Lady Zhang1524312Gems of Chinese Literature — In her Husband’s Stead1922Herbert Allen Giles

MAY it please your Majesty,

My husband was a Censor attached to the Board of Rites. For his folly in recklessly advising your Majesty, he deserved indeed a thousand deaths; yet, under the Imperial clemency, he was doomed only to await his sentence in prison.

Since then, fourteen years have passed away. His aged parents are still alive, but there are no children in his hall, and the wretched man has none on whom he can rely. I alone remain―a lodger at an inn, working day and night at my needle to provide the necessaries of life; encompassed on all sides by difficulties; to whom every day seems a year.

My father-in-law is eighty-seven years of age. He trembles on the brink of the grave. He is like a candle in the wind. I have naught wherewith to nourish him alive, or to honour him when dead. I am a lone woman. If I tend the one, I lose the other. If I return to my father-in-law, my husband will die of starvation. If I remain to feed him, my father-in-law may die at any hour. My husband is a criminal bound in gaol. He dares give no thought to his home. Yet can it be that when all living things are rejoicing in life under the wise and generous rule of to-day, we alone should taste the cup of poverty and distress, and find ourselves beyond the pale of universal peace?

Oft, as I think of these things, the desire to die comes upon me; but I swallow my grief and live on, trusting in providence for some happy termination, some moistening with the dew of Imperial grace.

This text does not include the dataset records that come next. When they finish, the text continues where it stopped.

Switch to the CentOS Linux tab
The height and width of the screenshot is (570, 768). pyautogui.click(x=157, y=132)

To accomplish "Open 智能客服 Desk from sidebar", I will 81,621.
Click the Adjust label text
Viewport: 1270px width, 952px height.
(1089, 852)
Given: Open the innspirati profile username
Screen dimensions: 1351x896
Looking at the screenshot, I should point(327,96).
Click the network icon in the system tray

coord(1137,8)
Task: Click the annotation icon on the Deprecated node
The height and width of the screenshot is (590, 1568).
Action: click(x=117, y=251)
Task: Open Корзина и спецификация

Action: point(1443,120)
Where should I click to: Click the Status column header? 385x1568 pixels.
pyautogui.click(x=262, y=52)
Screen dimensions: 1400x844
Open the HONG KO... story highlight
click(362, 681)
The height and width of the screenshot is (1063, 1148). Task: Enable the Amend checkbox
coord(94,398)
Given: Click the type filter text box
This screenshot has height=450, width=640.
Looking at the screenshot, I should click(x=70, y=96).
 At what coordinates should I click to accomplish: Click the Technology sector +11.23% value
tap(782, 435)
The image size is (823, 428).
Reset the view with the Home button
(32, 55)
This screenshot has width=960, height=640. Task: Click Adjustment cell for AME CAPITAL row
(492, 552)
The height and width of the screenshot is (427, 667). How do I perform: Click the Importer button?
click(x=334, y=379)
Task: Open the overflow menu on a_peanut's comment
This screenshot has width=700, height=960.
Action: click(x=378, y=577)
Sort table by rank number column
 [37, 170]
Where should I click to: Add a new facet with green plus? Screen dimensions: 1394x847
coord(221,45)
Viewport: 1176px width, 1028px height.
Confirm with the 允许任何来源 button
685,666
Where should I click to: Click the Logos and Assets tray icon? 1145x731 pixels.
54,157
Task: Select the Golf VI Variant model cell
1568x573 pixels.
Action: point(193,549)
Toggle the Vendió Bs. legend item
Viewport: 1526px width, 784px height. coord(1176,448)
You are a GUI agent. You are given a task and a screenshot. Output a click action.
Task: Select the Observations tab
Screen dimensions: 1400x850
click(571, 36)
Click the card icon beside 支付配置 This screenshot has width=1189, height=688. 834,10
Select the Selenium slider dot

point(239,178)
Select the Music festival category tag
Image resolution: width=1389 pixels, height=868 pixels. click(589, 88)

And now that my father-in-law is face to face with death; now that my husband can hardly expect to live I venture to offer this body as a hostage, to be bound in prison, while my husband returns to watch over the last hours of his father. Then, when all is over, he will resume his place and await your Majesty’s pleasure. Thus, my husband will greet his father once again, and the feelings of father and child will be in some measure relieved. Thus, I shall give to my father-in-law the comfort of his son, and the duty of a wife towards her husband will be fulfilled.[1]


  1. “For every word we read,” says a commentator, “we shed a tear of blood.” It is at any rate satisfactory to know that the lady’s husband was released.